Milk Presents burst onto the Edinburgh Fringe scene last year with their version of Bluebeard: A Fairytale for Adults, which revealed the potential of their young but imaginative company. This year at the Underbelly they return with A Real Man’s Guide To Sainthood, a cheeky and charming look at how a young boy called George took the journey to being a saint. With moustaches aplenty and lots of tales of manly things, Milk Presents offer another frolic into their creative minds.

George, played by the rather innocent looking Stuart Wilde, is a young boy in the town of Silene. Here the King, played by the dashing and gentlemanly Adam Robertson, reigns across his kingdom, but with a need to raise his influence he spreads word that a dragon is about to attack their city. A hero needs to be found to save the day, but do the citizens of Silene have a suitable man?

With music and bicycle-powered lights, Milk Presents (with direction from Lucy Skilbeck) tells a tale of manpower and the journey and pitfalls of George as he makes his name and eventually becomes a saint. It’s a fun and imaginative production using overhead projectors to create a rough-around-the-edges quality to the work that seems fitting.

A Real Man’s Guide To Sainthood does come with faults though: a slight pacing issue and a lack of connection with the protagonist lets the production down a little.

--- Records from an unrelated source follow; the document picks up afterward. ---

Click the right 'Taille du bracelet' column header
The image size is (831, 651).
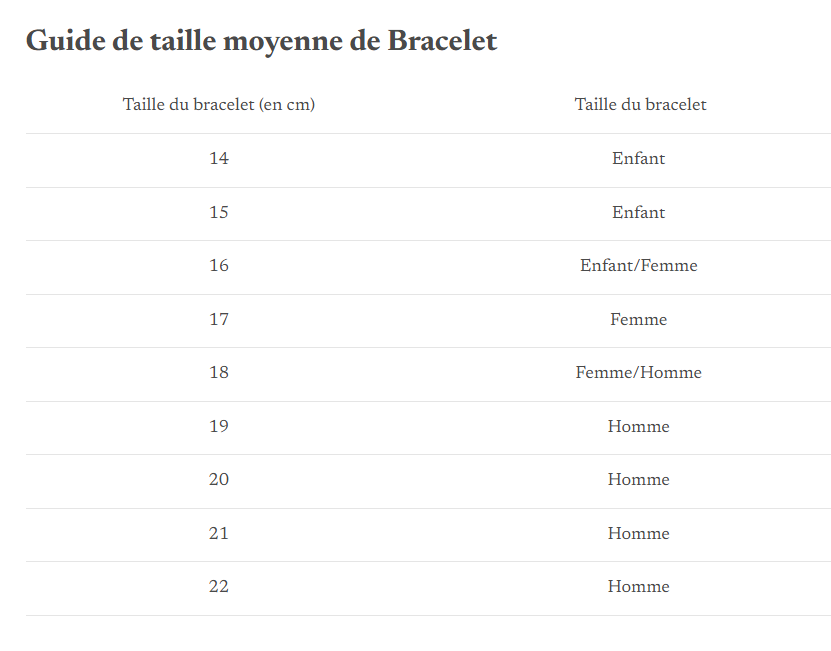click(640, 105)
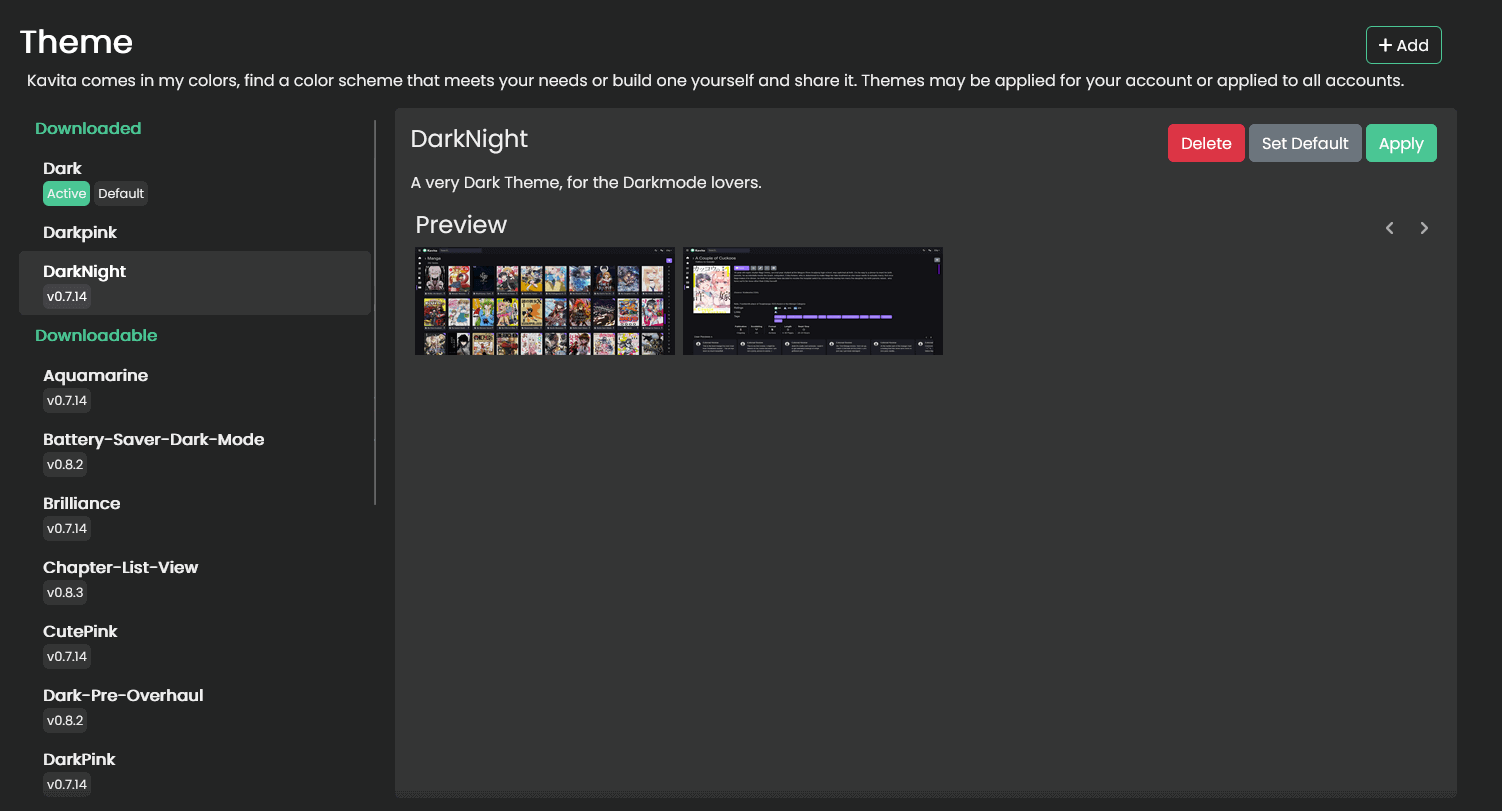Open the Chapter-List-View theme
This screenshot has height=811, width=1502.
coord(120,568)
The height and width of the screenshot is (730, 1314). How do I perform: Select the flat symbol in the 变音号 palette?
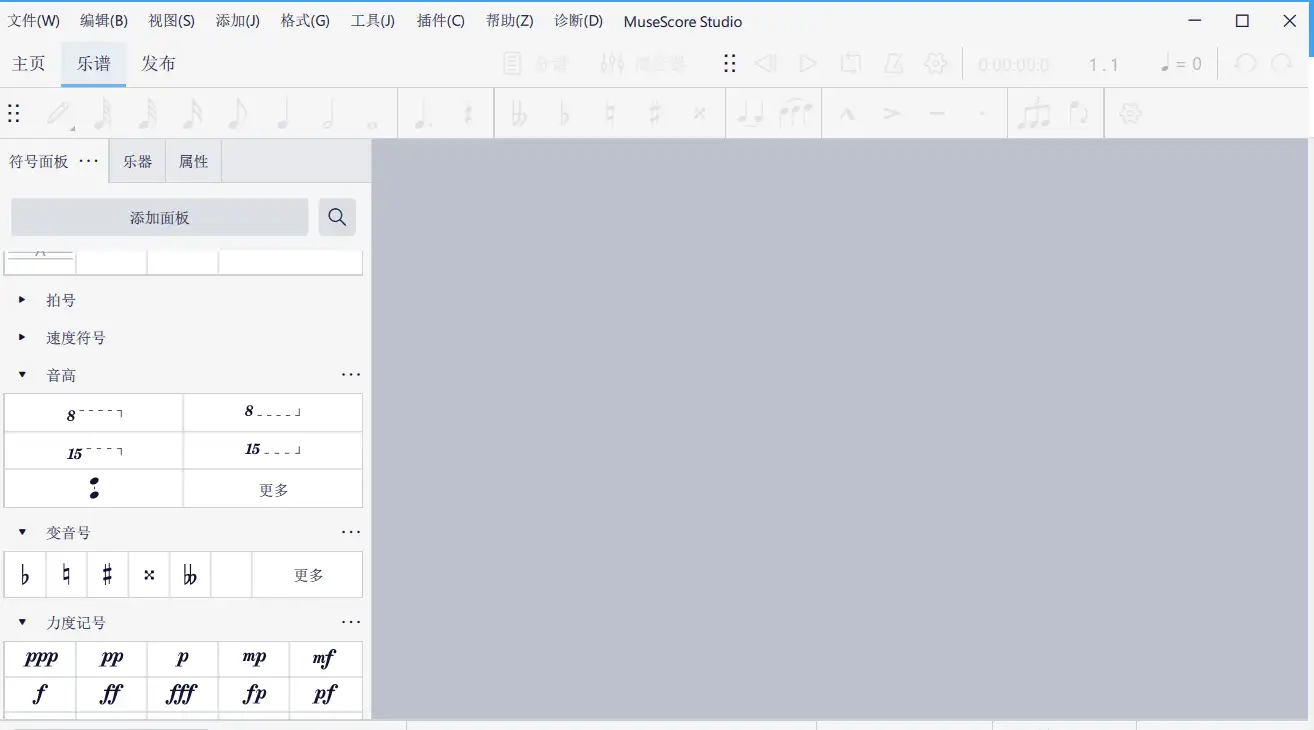pyautogui.click(x=25, y=575)
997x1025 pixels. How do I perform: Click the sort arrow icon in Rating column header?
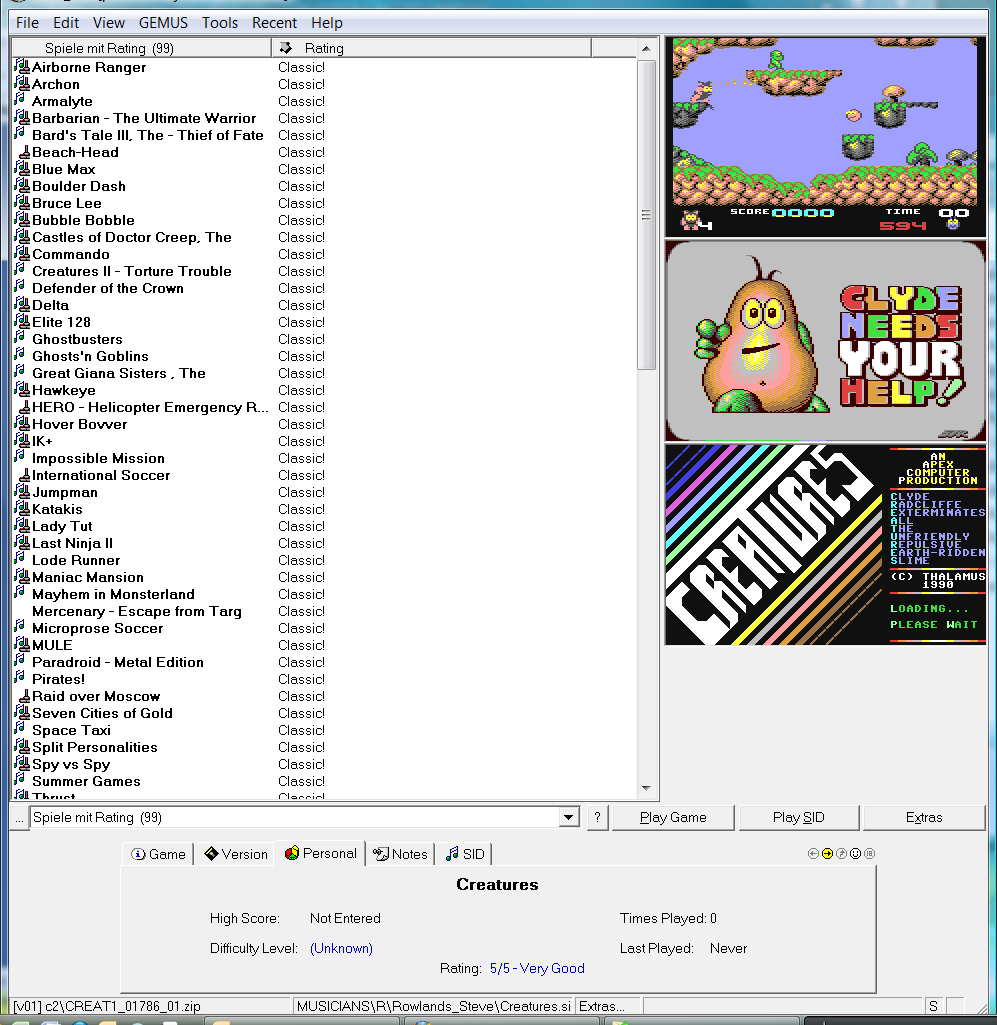tap(286, 48)
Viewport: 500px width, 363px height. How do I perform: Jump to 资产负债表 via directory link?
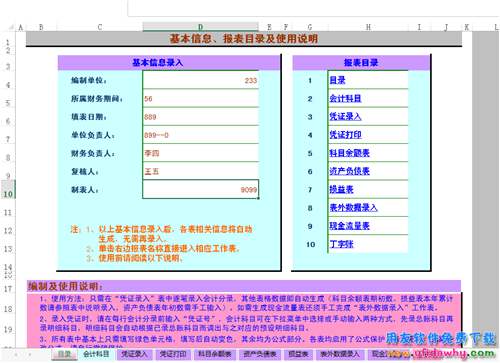349,171
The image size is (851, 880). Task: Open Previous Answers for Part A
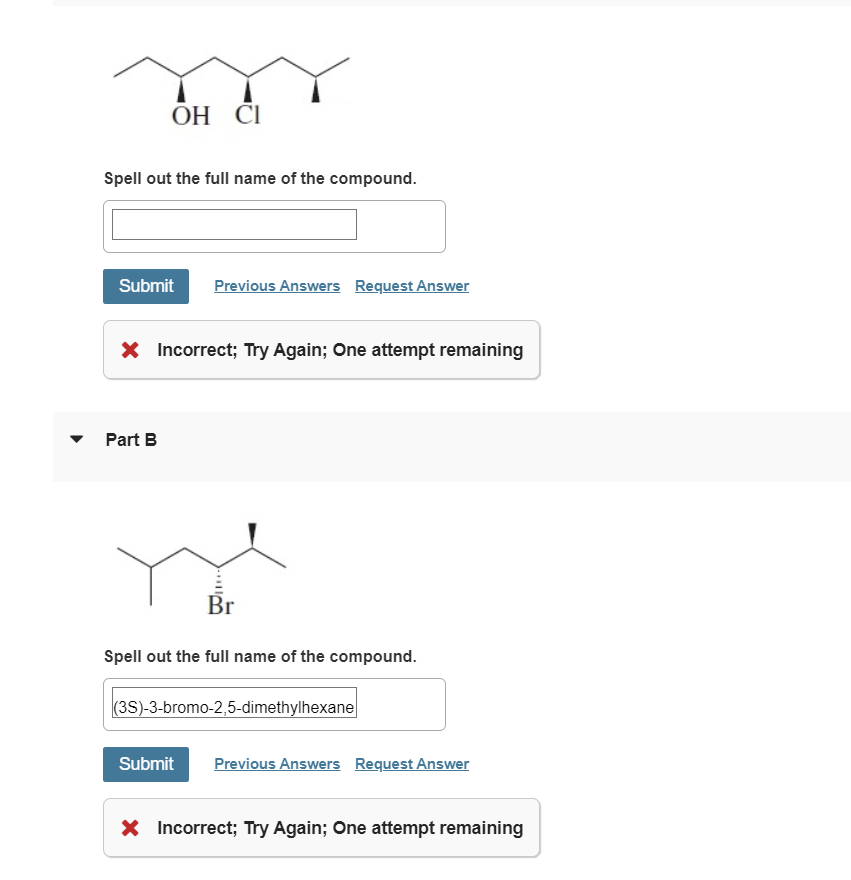[x=277, y=285]
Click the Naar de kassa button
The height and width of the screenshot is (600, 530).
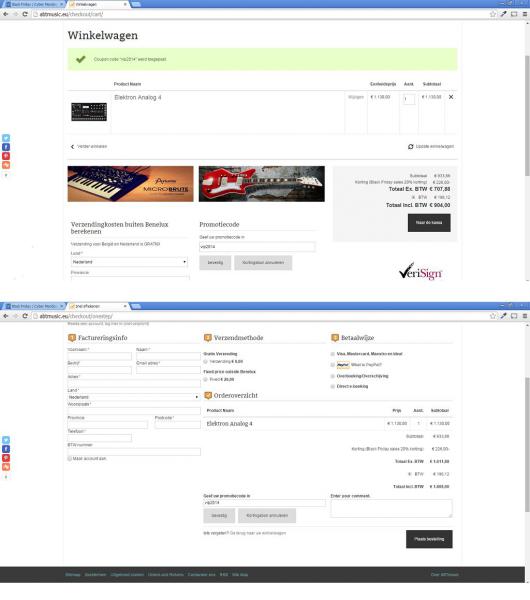(x=429, y=223)
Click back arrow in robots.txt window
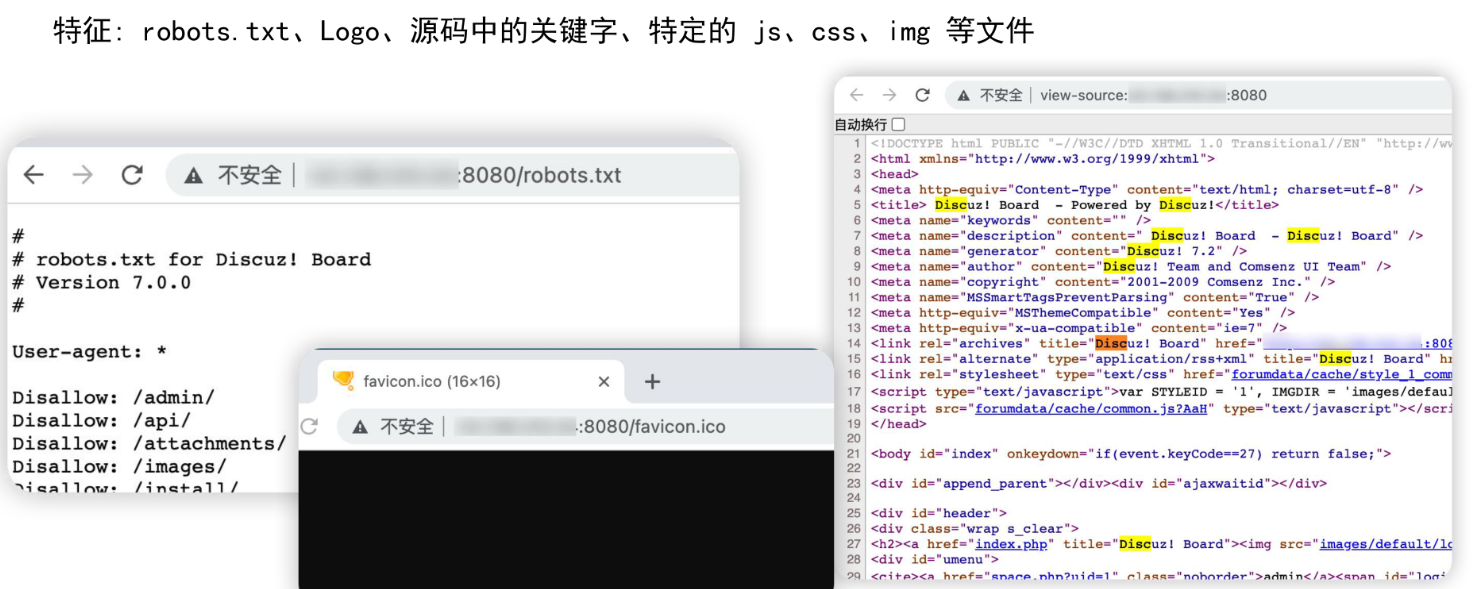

Yet Milk Presents clearly have a commitment and drive to present their work with force, and it shows.

There’s some tongue-in-cheek moments, many a competition of manliness to keep the audience entertained and a good deal of storytelling. The show might not have the same punch as last year’s Bluebeard, but it does make clear that if you’re looking for a company bursting with potential, Milk Presents are surely it. As an associate company of The Point, Eastleigh and being in their early twenties, they’re destined for dizzy heights. Be sure to catch them in Edinburgh and say you saw them here first.